요약은 문서나 기사를 더 짧은 텍스트로 줄이는 작업입니다. 요약 작업에서 모델을 파인튜닝하려면 run_summarization.py를 활용할 수 있습니다.

요약 데이터셋 예로는 CNN / Daily Mail 데이터셋이 있습니다. 이 데이터셋은 긴 뉴스 기사로 구성되어 있으며 요약 작업을 위해 만들어졌습니다. 요약 작업에서 모델을 파인튜닝하려면, 이 문서에서 다양한 접근 방식을 배울 수 있습니다.

다음은 파이프라인을 사용하여 요약을 수행하는 예입니다. CNN/Daily Mail 데이터셋으로 파인튜닝된 Bart 모델을 활용합니다.

from transformers import pipeline

summarizer = pipeline("summarization")

ARTICLE = """ New York (CNN)When Liana Barrientos was 23 years old, she got married in Westchester County, New York.
A year later, she got married again in Westchester County, but to a different man and without divorcing her first husband.
Only 18 days after that marriage, she got hitched yet again. Then, Barrientos declared "I do" five more times, sometimes only within two weeks of each other.
In 2010, she married once more, this time in the Bronx. In an application for a marriage license, she stated it was her "first and only" marriage.
Barrientos, now 39, is facing two criminal counts of "offering a false instrument for filing in the first degree," referring to her false statements on the
2010 marriage license application, according to court documents.
Prosecutors said the marriages were part of an immigration scam.
On Friday, she pleaded not guilty at State Supreme Court in the Bronx, according to her attorney, Christopher Wright, who declined to comment further.
After leaving court, Barrientos was arrested and charged with theft of service and criminal trespass for allegedly sneaking into the New York subway through an emergency exit, said Detective
Annette Markowski, a police spokeswoman. In total, Barrientos has been married 10 times, with nine of her marriages occurring between 1999 and 2002.
All occurred either in Westchester County, Long Island, New Jersey or the Bronx. She is believed to still be married to four men, and at one time, she was married to eight men at once, prosecutors say.
Prosecutors said the immigration scam involved some of her husbands, who filed for permanent residence status shortly after the marriages.
Any divorces happened only after such filings were approved. It was unclear whether any of the men will be prosecuted.
The case was referred to the Bronx District Attorney\\'s Office by Immigration and Customs Enforcement and the Department of Homeland Security\\'s
Investigation Division. Seven of the men are from so-called "red-flagged" countries, including Egypt, Turkey, Georgia, Pakistan and Mali.
Her eighth husband, Rashid Rajput, was deported in 2006 to his native Pakistan after an investigation by the Joint Terrorism Task Force.
If convicted, Barrientos faces up to four years in prison.  Her next court appearance is scheduled for May 18.
"""

요약 파이프라인은 PreTrainedModel.generate() 메서드에 의존하므로 아래와 같이 파이프라인에서 max_length 및 min_length에 대한 *PreTrainedModel.generate()*의 기본 인수를 직접 재정의할 수 있습니다. 이렇게 하면 다음과 같은 요약 결과가 출력됩니다.
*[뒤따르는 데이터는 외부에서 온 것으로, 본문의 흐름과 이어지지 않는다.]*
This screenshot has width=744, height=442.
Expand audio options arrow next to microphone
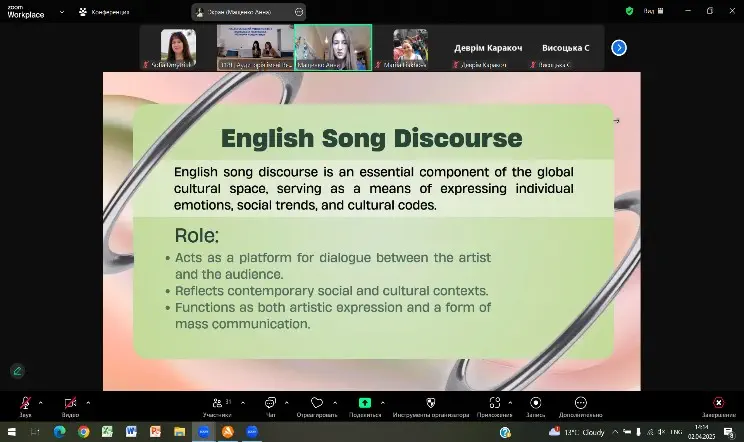click(41, 402)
print(summarizer(ARTICLE, max_length=130, min_length=30, do_sample=False))
"""
[{'summary_text': ' Liana Barrientos, 39, is charged with two counts of "offering a false instrument for filing in
the first degree" In total, she has been married 10 times, with nine of her marriages occurring between 1999 and
2002 . At one time, she was married to eight men at once, prosecutors say .'}]
"""

다음은 모델과 토크나이저를 사용하여 요약을 수행하는 예시입니다. 프로세스는 다음과 같습니다.

체크포인트에서 토크나이저 및 모델을 인스턴스화합니다. 일반적으로 Bart 또는 T5와 같은 인코더-디코더 모델을 사용하여 수행합니다.
요약해야 할 문서를 정의합니다.
T5의 특수한 접두사인 "summarize: "를 추가합니다.
요약문 생성을 위해 PreTrainedModel.generate() 메서드를 사용합니다.
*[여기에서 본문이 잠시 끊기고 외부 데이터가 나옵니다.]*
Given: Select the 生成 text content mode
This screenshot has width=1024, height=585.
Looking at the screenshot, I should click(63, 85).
이 예시에서는 Google의 T5 모델을 사용합니다. 다중 작업 혼합 데이터셋(CNN/Daily Mail 포함)에서만 프리트레인을 했음에도 불구하고 매우 좋은 결과를 얻을 수 있습니다.

# Pytorch
from transformers import AutoModelForSeq2SeqLM, AutoTokenizer

model = AutoModelForSeq2SeqLM.from_pretrained("t5-base")
tokenizer = AutoTokenizer.from_pretrained("t5-base")
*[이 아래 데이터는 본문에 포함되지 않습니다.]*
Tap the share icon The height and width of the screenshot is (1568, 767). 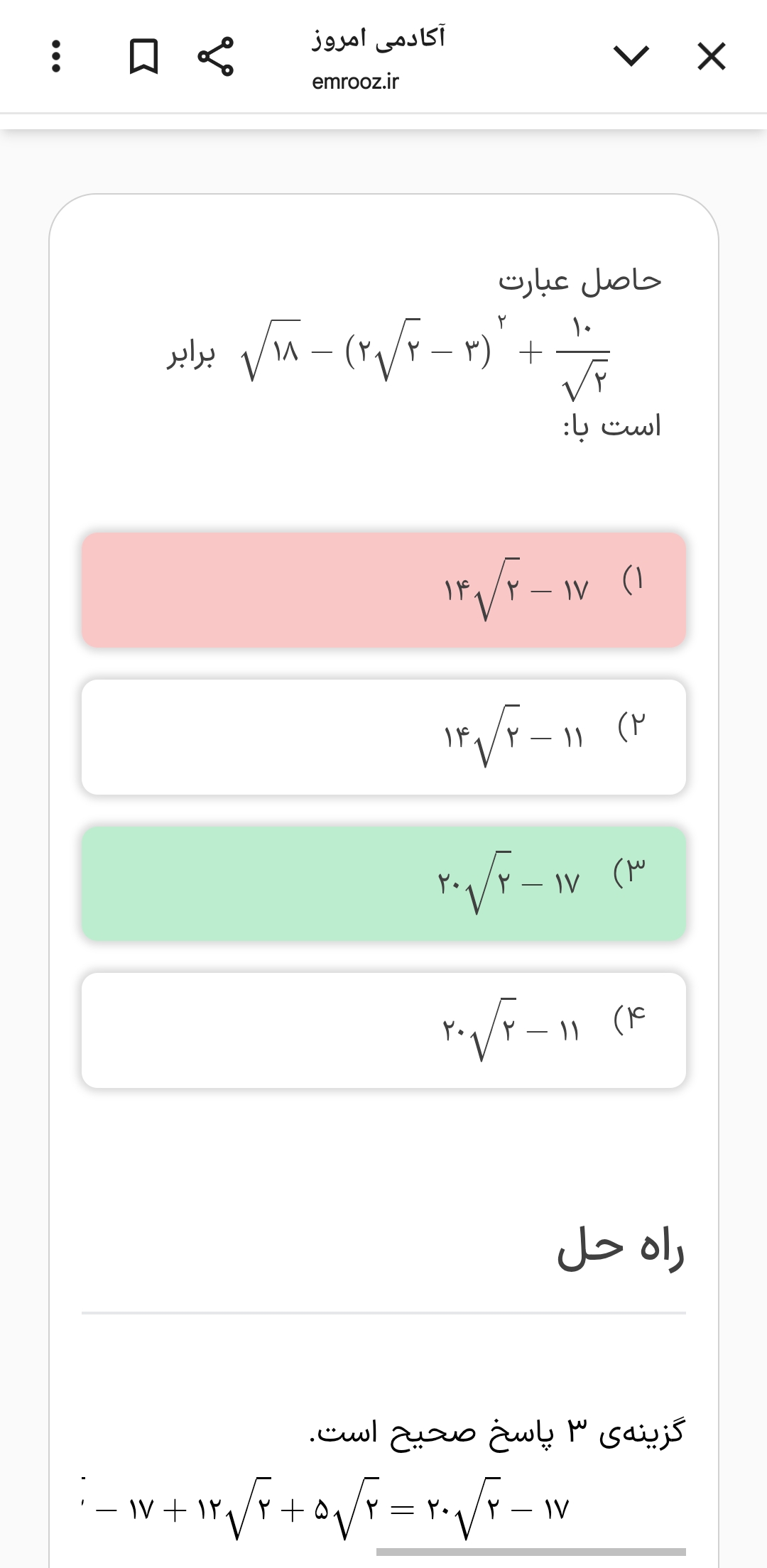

# T5 uses a max_length of 512 so we cut the article to 512 tokens.
inputs = tokenizer("summarize: " + ARTICLE, return_tensors="pt", max_length=512, truncation=True)
outputs = model.generate(
    inputs["input_ids"], max_length=150, min_length=40, length_penalty=2.0, num_beams=4, early_stopping=True
)

print(tokenizer.decode(outputs[0]))
"""
<pad> prosecutors say the marriages were part of an immigration scam. if convicted, barrientos faces two criminal
counts of "offering a false instrument for filing in the first degree" she has been married 10 times, nine of them
between 1999 and 2002.</s>
"""

번역(Translation)

번역은 한 언어에서 다른 언어로 텍스트를 바꾸는 작업입니다. 번역 작업에서 모델을 파인튜닝 하려면 run_translation.py 스크립트를 활용할 수 있습니다.

번역 데이터셋의 예로는 WMT English to German 데이터셋이 있는데, 이 데이터셋에는 영어로 된 문장이 입력 데이터로, 독일어로 된 문장이 타겟 데이터로 포함되어 있습니다. 번역 작업에서 모델을 파인튜닝하려는 경우에 대해 이 문서에서는 다양한 접근 방식을 설명합니다.

다음은 파이프라인을 사용하여 번역을 수행하는 예입니다. 다중 작업 혼합 데이터 세트(WMT 포함)에서 프리트레인된 T5 모델을 활용하여 번역 결과를 제공합니다.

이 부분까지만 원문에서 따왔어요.